**WORK TASK**
Repeat the lines from the one containing "Tap the Android recent apps icon" through the last line of the data, exactly, pictures omitted.

**PROVIDED ENTRIES**
BEGIN
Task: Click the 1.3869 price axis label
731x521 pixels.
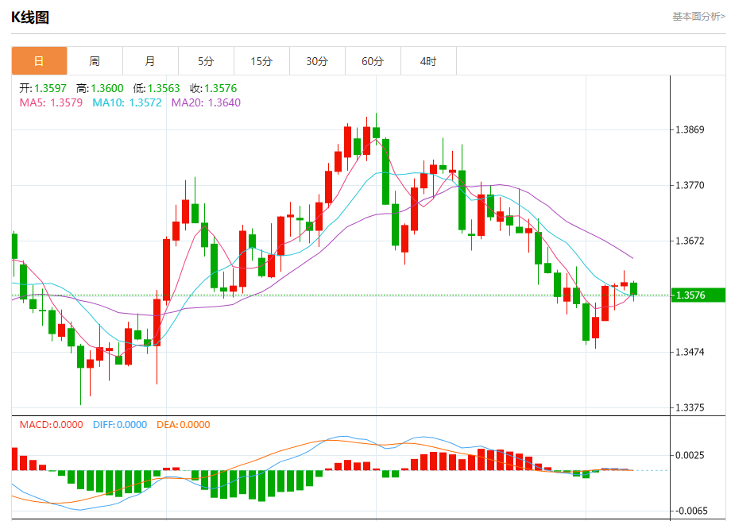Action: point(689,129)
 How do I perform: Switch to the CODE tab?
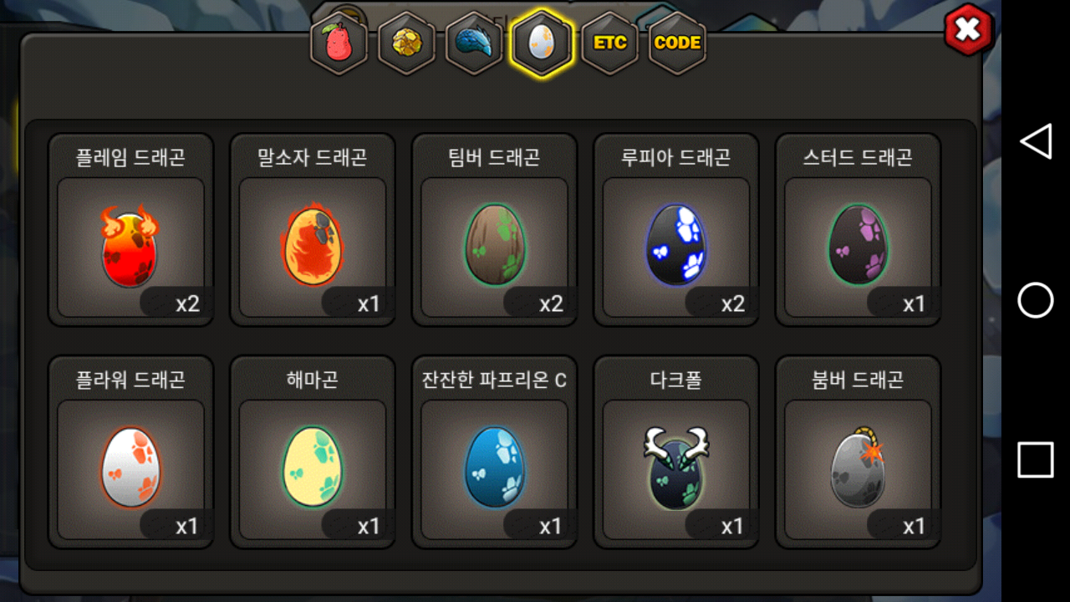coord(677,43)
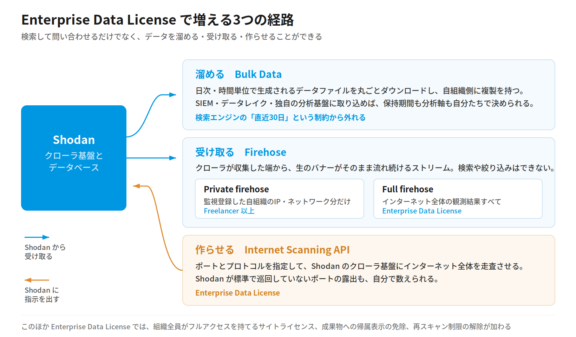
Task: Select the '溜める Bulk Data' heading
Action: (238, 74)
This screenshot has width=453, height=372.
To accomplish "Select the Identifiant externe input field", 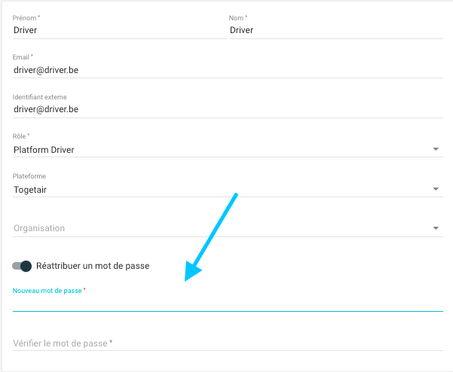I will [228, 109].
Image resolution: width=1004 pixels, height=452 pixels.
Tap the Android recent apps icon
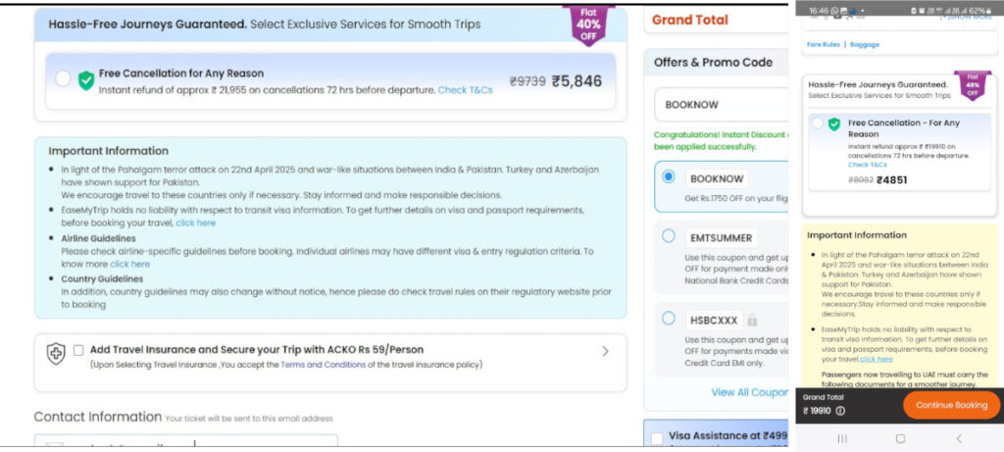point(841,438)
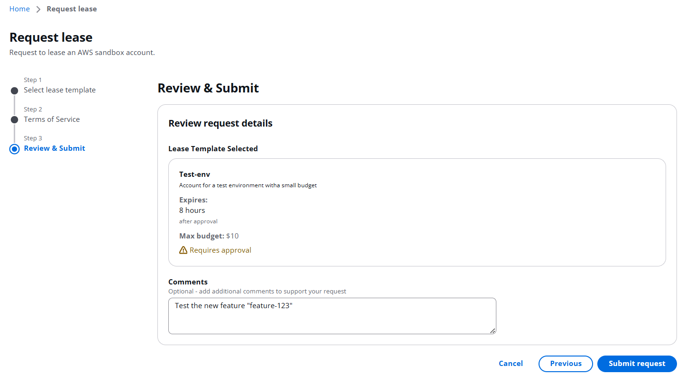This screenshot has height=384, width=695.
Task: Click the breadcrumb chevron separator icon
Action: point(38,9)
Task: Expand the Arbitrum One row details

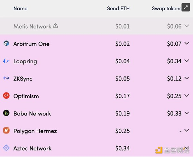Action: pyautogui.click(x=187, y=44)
END
**RESULT FOR THIS TASK**
Tap the Android recent apps icon
point(841,438)
This screenshot has height=384, width=695.
Task: Click the breadcrumb chevron separator icon
Action: point(38,9)
Task: Expand the Arbitrum One row details

Action: pyautogui.click(x=187, y=44)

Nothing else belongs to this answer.